Written exercise 1: In the iodoform test explanation, which two functional groups give a positive iodoform test?
Written exercise 2: How would you rewrite the paragraph of the iodoform test explanation that starts "The iodoform test is given by" as a short list that keeps its main facts?

Selection:
Examine the structural formulas of compounds given below and identify number of compounds which show positive iodoform test on vigorous reaction with excess of alkali and I₂

Answer

5

Explanation

Solution

The iodoform test is given by compounds containing a methyl ketone group (R-CO-CH₃) or a methyl carbinol group (R-CH(OH)-CH₃). Under the given conditions of "vigorous reaction with excess of alkali and I₂", compounds that can be converted into these functional groups through hydrolysis or oxidation will also give a positive test.

Let's examine each compound:

  1. 3-Pentanone (CH₃CH₂COCH₂CH₃): This is a ketone, but it does not have a methyl group directly attached to the carbonyl carbon. It has -CH₂CH₃ groups on both sides. Therefore, it will not give a positive iodoform test.

  2. 2-Butanone (CH₃COCH₂CH₃): This is a methyl ketone, as it has a -COCH₃ group. Therefore, it will give a positive iodoform test.

  3. Acetaldehyde (CH₃CHO): This is a methyl aldehyde, as it has a -COCH₃ group (where R=H). Therefore, it will give a positive iodoform test.

  4. Propiophenone (C₆H₅COCH₂CH₃): This is a ketone, but it does not have a methyl group directly attached to the carbonyl carbon. It has a -CH₂CH₃ group. Therefore, it will not give a positive iodoform test.

  5. 2,2-Dibromobutane (CH₃-CH₂-C(Br)₂-CH₃): This is a geminal dihalide. Under vigorous reaction with excess alkali (hydrolysis), gem-dihalides on the same carbon atom are hydrolyzed to form a ketone.

Data:
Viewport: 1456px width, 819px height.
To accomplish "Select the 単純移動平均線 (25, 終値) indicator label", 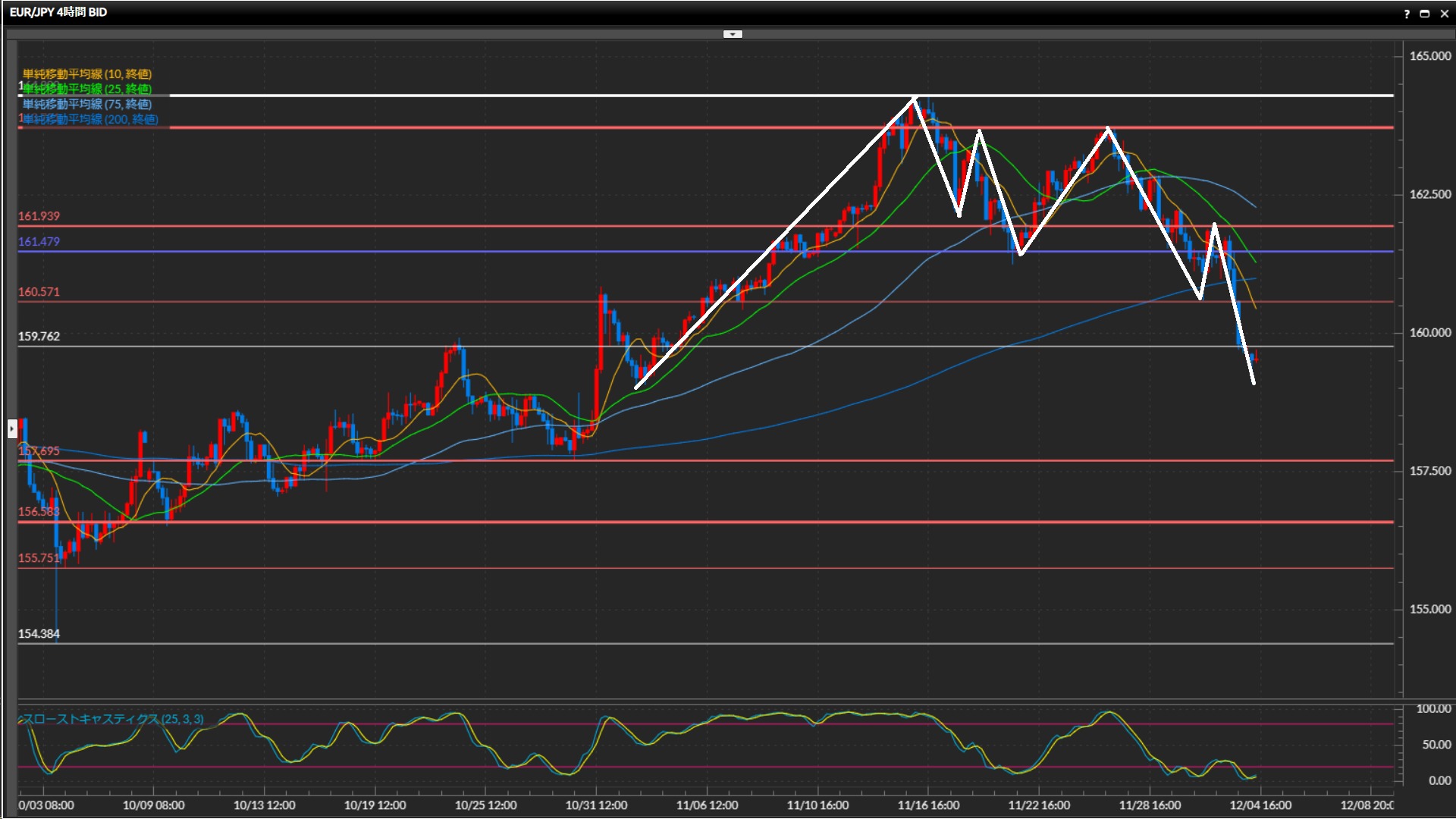I will 87,89.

Complete answer 1: A methyl ketone group (R-CO-CH₃) or a methyl carbinol group (R-CH(OH)-CH₃).

Complete answer 2:
- A positive iodoform test comes from compounds with a methyl ketone group (R-CO-CH₃) or a methyl carbinol group (R-CH(OH)-CH₃).
- Under vigorous reaction with excess alkali and I₂, compounds that hydrolysis or oxidation can turn into these groups also test positive.